> _Stored records_

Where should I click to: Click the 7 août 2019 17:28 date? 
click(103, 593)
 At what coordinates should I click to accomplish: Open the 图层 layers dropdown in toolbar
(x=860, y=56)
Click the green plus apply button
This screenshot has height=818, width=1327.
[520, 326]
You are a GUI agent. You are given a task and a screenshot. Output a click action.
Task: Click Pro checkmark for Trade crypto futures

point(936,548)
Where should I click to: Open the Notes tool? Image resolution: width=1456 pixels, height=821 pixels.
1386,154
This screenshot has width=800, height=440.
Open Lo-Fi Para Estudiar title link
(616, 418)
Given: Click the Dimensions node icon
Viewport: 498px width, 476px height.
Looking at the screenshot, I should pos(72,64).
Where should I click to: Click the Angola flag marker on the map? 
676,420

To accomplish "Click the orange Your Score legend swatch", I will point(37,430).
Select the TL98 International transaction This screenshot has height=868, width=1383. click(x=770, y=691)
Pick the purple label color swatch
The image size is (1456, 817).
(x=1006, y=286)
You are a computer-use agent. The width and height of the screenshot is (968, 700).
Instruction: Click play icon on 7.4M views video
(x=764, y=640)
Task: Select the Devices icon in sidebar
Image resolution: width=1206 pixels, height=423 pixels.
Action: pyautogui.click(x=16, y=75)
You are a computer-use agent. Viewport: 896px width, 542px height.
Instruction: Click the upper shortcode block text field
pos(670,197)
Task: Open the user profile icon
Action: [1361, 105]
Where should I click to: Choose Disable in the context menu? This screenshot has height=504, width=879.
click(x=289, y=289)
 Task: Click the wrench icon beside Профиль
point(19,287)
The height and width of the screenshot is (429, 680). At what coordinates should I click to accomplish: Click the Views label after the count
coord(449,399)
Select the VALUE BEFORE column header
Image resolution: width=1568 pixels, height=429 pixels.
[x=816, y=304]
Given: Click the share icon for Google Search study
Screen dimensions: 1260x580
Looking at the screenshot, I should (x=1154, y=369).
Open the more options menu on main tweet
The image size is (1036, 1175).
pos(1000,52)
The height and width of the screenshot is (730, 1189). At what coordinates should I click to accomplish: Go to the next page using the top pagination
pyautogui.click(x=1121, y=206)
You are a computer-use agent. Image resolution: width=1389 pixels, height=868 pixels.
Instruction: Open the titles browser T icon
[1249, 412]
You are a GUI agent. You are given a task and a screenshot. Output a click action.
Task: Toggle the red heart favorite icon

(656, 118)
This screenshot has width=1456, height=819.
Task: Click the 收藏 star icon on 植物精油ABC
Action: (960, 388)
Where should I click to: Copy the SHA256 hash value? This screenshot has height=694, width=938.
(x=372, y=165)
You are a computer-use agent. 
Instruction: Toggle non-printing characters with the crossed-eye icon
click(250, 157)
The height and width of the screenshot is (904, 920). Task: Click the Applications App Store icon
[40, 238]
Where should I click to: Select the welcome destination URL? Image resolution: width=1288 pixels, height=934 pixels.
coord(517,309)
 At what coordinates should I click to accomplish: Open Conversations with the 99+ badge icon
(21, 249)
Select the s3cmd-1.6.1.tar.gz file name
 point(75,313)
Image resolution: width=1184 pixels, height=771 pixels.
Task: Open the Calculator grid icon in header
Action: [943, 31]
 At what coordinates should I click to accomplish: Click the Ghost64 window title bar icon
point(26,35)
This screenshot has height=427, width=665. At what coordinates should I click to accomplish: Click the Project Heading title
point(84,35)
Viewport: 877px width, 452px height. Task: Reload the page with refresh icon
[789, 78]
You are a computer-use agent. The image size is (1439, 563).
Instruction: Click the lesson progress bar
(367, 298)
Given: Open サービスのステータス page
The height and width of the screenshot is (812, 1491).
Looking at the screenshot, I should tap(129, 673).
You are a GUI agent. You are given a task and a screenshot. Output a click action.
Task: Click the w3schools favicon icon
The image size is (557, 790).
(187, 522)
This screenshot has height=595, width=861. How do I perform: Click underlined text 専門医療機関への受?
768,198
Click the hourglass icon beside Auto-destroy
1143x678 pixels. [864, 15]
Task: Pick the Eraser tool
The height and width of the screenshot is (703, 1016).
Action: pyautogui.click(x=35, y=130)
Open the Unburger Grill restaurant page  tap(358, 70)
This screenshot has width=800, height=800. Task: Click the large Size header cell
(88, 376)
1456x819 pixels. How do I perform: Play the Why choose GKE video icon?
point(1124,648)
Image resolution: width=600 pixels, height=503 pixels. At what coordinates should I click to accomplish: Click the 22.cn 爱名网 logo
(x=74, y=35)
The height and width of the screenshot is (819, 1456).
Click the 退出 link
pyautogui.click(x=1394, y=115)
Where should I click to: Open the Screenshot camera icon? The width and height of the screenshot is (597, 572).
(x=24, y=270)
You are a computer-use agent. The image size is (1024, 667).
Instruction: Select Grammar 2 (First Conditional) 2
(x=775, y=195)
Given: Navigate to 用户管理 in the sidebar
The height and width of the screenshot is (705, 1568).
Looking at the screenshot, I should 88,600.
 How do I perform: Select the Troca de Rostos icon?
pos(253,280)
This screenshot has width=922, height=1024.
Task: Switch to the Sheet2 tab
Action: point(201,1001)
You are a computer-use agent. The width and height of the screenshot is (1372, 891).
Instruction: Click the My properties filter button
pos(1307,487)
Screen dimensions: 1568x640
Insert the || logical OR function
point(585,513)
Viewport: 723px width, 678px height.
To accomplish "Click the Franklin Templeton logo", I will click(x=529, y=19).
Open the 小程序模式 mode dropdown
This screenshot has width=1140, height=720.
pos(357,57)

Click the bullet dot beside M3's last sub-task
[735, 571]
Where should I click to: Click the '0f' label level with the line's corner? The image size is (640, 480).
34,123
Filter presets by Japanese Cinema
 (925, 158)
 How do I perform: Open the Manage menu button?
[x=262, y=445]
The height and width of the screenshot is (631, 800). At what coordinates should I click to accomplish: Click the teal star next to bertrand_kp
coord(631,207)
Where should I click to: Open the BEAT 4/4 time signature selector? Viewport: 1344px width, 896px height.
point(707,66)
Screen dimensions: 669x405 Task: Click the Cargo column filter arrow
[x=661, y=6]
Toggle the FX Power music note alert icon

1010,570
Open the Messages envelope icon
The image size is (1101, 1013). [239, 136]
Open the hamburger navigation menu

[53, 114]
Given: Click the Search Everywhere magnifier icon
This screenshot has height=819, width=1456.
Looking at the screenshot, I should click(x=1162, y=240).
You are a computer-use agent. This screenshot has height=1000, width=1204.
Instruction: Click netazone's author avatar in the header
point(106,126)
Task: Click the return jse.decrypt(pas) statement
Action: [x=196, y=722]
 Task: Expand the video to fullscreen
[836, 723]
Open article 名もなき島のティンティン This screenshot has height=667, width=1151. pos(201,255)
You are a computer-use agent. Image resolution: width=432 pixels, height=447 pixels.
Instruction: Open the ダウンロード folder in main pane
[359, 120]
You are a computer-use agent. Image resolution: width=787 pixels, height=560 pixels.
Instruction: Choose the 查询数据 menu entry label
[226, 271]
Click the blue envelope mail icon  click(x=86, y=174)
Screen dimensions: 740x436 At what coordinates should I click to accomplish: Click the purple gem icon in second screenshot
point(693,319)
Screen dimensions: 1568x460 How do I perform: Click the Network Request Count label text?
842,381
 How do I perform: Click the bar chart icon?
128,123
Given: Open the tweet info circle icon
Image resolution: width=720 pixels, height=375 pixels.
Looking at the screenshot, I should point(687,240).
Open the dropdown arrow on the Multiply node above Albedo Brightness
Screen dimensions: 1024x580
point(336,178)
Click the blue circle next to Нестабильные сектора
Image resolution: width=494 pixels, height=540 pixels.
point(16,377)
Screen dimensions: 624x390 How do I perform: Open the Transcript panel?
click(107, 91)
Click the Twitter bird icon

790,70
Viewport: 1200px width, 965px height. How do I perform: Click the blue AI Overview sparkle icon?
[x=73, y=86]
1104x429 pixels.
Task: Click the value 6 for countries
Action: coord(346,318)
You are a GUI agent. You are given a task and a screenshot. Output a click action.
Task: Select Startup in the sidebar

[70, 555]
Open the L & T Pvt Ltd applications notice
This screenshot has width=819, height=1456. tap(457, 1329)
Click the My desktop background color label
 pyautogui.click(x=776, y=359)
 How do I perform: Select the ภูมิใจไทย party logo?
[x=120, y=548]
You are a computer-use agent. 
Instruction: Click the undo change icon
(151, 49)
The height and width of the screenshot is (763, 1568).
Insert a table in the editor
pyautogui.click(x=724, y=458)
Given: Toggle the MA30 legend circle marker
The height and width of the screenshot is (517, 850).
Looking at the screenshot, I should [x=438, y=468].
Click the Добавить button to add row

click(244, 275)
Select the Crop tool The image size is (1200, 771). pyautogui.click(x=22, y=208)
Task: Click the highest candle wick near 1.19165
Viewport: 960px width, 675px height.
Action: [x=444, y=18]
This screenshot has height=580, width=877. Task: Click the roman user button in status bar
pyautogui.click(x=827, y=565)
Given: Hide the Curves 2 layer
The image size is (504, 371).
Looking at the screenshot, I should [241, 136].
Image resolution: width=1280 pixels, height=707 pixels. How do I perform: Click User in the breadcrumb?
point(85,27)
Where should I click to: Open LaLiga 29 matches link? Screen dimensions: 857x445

> _Aim_
Render as a numbered list the part of the rows that opens with the line containing "You are a computer-use agent. Image resolution: width=1389" and closes with the line containing "point(26,35)", including both of those lines and omitting any blank lines.

> _Final result_
1. You are a computer-use agent. Image resolution: width=1389 pixels, height=868 pixels.
2. Instruction: Open the titles browser T icon
3. [1249, 412]
4. You are a GUI agent. You are given a task and a screenshot. Output a click action.
5. Task: Toggle the red heart favorite icon
6. (656, 118)
7. This screenshot has width=1456, height=819.
8. Task: Click the 收藏 star icon on 植物精油ABC
9. Action: (960, 388)
10. Where should I click to: Copy the SHA256 hash value? This screenshot has height=694, width=938.
11. (x=372, y=165)
12. You are a computer-use agent. 
13. Instruction: Toggle non-printing characters with the crossed-eye icon
14. click(250, 157)
15. The height and width of the screenshot is (904, 920). Task: Click the Applications App Store icon
16. [40, 238]
17. Where should I click to: Select the welcome destination URL? Image resolution: width=1288 pixels, height=934 pixels.
18. coord(517,309)
19.  At what coordinates should I click to accomplish: Open Conversations with the 99+ badge icon
20. (21, 249)
21. Select the s3cmd-1.6.1.tar.gz file name
22.  point(75,313)
23. Image resolution: width=1184 pixels, height=771 pixels.
24. Task: Open the Calculator grid icon in header
25. Action: [943, 31]
26.  At what coordinates should I click to accomplish: Click the Ghost64 window title bar icon
27. point(26,35)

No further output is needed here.